─── RECORDS TO PROCESS

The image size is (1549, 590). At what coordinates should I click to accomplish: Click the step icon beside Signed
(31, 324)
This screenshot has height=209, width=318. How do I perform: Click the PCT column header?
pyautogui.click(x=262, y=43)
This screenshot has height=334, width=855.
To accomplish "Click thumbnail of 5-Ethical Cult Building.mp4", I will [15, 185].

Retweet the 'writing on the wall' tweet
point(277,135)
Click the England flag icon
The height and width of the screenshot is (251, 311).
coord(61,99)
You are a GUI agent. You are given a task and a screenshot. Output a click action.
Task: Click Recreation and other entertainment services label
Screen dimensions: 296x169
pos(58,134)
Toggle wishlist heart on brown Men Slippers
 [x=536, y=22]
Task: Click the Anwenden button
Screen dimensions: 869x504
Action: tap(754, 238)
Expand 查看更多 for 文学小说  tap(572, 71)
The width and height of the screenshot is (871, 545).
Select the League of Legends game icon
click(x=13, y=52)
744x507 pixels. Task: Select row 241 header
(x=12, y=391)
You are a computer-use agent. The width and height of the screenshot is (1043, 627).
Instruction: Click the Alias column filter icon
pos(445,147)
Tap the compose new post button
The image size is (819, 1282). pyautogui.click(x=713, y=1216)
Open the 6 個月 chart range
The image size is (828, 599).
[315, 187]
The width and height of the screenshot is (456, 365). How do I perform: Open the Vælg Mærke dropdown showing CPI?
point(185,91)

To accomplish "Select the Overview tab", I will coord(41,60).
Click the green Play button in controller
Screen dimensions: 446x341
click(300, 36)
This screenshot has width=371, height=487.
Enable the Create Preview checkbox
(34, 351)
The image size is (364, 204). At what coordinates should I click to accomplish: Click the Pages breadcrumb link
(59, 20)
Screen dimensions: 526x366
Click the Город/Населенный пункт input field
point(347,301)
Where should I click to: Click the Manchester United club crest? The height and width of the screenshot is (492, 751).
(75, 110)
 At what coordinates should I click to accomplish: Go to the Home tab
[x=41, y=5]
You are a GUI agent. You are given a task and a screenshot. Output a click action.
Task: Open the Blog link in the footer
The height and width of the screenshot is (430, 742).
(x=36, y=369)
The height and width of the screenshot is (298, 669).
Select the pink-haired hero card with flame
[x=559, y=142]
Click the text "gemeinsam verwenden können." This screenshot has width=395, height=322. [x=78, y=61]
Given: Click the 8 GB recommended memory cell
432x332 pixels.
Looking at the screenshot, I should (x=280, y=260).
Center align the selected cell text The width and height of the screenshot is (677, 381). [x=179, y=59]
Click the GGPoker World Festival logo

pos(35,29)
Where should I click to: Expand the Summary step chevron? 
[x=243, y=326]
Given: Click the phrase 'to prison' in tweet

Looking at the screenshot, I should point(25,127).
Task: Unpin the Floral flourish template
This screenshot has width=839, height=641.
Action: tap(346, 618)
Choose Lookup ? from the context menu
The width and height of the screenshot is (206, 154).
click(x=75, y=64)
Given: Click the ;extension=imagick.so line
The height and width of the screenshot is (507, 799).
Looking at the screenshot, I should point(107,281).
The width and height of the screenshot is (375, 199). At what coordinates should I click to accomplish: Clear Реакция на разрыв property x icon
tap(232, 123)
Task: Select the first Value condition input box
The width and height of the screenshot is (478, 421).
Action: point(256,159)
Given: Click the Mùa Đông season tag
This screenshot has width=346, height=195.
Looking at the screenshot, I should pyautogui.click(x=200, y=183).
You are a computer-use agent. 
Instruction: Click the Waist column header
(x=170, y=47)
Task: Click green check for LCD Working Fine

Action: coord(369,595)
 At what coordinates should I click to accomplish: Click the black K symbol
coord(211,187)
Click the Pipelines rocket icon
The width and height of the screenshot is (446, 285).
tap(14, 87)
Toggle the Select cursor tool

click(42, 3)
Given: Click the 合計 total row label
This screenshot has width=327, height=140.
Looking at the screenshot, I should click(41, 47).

──────

The listing above should be transcribed in full, exactly as written.

The image size is (1549, 590). At what coordinates should I click to accomplish: Click the step icon beside Signed
(31, 324)
This screenshot has height=209, width=318. How do I perform: Click the PCT column header?
pyautogui.click(x=262, y=43)
This screenshot has height=334, width=855.
To accomplish "Click thumbnail of 5-Ethical Cult Building.mp4", I will [15, 185].

Retweet the 'writing on the wall' tweet
point(277,135)
Click the England flag icon
The height and width of the screenshot is (251, 311).
coord(61,99)
You are a GUI agent. You are given a task and a screenshot. Output a click action.
Task: Click Recreation and other entertainment services label
Screen dimensions: 296x169
pos(58,134)
Toggle wishlist heart on brown Men Slippers
 [x=536, y=22]
Task: Click the Anwenden button
Screen dimensions: 869x504
Action: tap(754, 238)
Expand 查看更多 for 文学小说  tap(572, 71)
The width and height of the screenshot is (871, 545).
Select the League of Legends game icon
click(x=13, y=52)
744x507 pixels. Task: Select row 241 header
(x=12, y=391)
You are a computer-use agent. The width and height of the screenshot is (1043, 627).
Instruction: Click the Alias column filter icon
pos(445,147)
Tap the compose new post button
The image size is (819, 1282). pyautogui.click(x=713, y=1216)
Open the 6 個月 chart range
The image size is (828, 599).
[315, 187]
The width and height of the screenshot is (456, 365). How do I perform: Open the Vælg Mærke dropdown showing CPI?
point(185,91)

To accomplish "Select the Overview tab", I will coord(41,60).
Click the green Play button in controller
Screen dimensions: 446x341
click(300, 36)
This screenshot has width=371, height=487.
Enable the Create Preview checkbox
(34, 351)
The image size is (364, 204). At what coordinates should I click to accomplish: Click the Pages breadcrumb link
(59, 20)
Screen dimensions: 526x366
Click the Город/Населенный пункт input field
point(347,301)
Where should I click to: Click the Manchester United club crest? The height and width of the screenshot is (492, 751).
(75, 110)
 At what coordinates should I click to accomplish: Go to the Home tab
[x=41, y=5]
You are a GUI agent. You are given a task and a screenshot. Output a click action.
Task: Open the Blog link in the footer
The height and width of the screenshot is (430, 742).
(x=36, y=369)
The height and width of the screenshot is (298, 669).
Select the pink-haired hero card with flame
[x=559, y=142]
Click the text "gemeinsam verwenden können." This screenshot has width=395, height=322. [x=78, y=61]
Given: Click the 8 GB recommended memory cell
432x332 pixels.
Looking at the screenshot, I should (x=280, y=260).
Center align the selected cell text The width and height of the screenshot is (677, 381). [x=179, y=59]
Click the GGPoker World Festival logo

pos(35,29)
Where should I click to: Expand the Summary step chevron? 
[x=243, y=326]
Given: Click the phrase 'to prison' in tweet

Looking at the screenshot, I should point(25,127).
Task: Unpin the Floral flourish template
This screenshot has width=839, height=641.
Action: tap(346, 618)
Choose Lookup ? from the context menu
The width and height of the screenshot is (206, 154).
click(x=75, y=64)
Given: Click the ;extension=imagick.so line
The height and width of the screenshot is (507, 799).
Looking at the screenshot, I should point(107,281).
The width and height of the screenshot is (375, 199). At what coordinates should I click to accomplish: Clear Реакция на разрыв property x icon
tap(232, 123)
Task: Select the first Value condition input box
The width and height of the screenshot is (478, 421).
Action: point(256,159)
Given: Click the Mùa Đông season tag
This screenshot has width=346, height=195.
Looking at the screenshot, I should pyautogui.click(x=200, y=183).
You are a computer-use agent. 
Instruction: Click the Waist column header
(x=170, y=47)
Task: Click green check for LCD Working Fine

Action: coord(369,595)
 At what coordinates should I click to accomplish: Click the black K symbol
coord(211,187)
Click the Pipelines rocket icon
The width and height of the screenshot is (446, 285).
tap(14, 87)
Toggle the Select cursor tool

click(42, 3)
Given: Click the 合計 total row label
This screenshot has width=327, height=140.
Looking at the screenshot, I should click(41, 47).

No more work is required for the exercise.